* [What to do]:
Repeat verbatim the lines of the data below, beginning with the line containing "Measuring the Icom" and continuing to the end.

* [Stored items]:
--

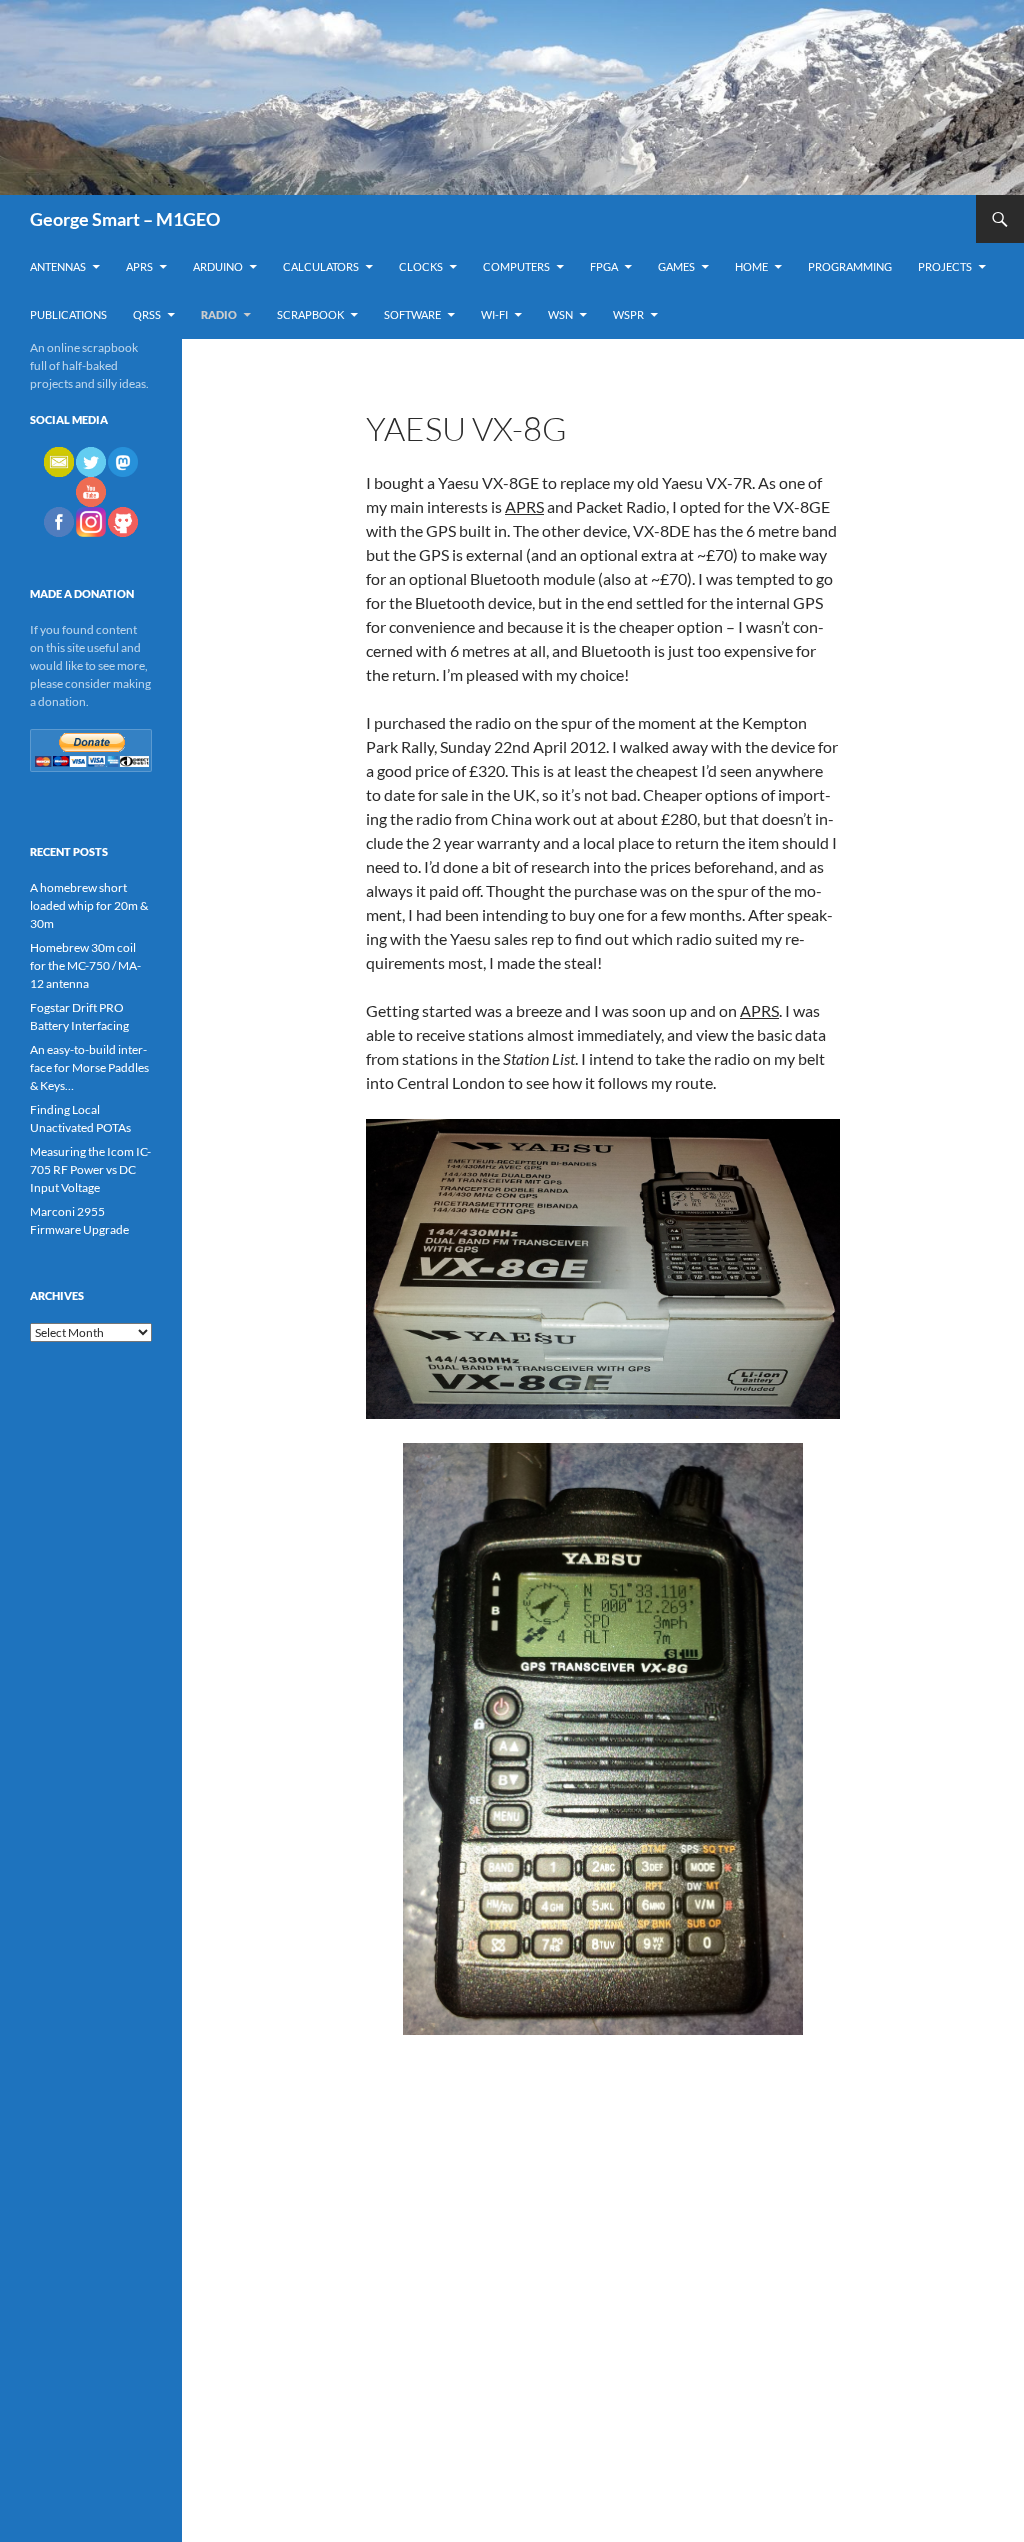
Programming (850, 266)
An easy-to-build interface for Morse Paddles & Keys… (89, 1067)
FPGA (604, 266)
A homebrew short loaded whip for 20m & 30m (89, 905)
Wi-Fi (494, 314)
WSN (560, 314)
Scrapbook (310, 314)
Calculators (321, 266)
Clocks (421, 266)
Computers (516, 266)
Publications (68, 314)
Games (676, 266)
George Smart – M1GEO (125, 219)
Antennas (58, 266)
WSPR (628, 314)
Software (412, 314)
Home (751, 266)
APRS (139, 266)
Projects (945, 266)
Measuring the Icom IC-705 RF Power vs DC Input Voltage (90, 1169)
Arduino (218, 266)
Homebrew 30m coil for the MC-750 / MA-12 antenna (85, 965)
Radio (219, 314)
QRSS (147, 314)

--

* [Solution to this task]:
Measuring the Icom IC-705 RF Power vs DC Input Voltage (90, 1169)
Arduino (218, 266)
Homebrew 30m coil for the MC-750 / MA-12 antenna (85, 965)
Radio (219, 314)
QRSS (147, 314)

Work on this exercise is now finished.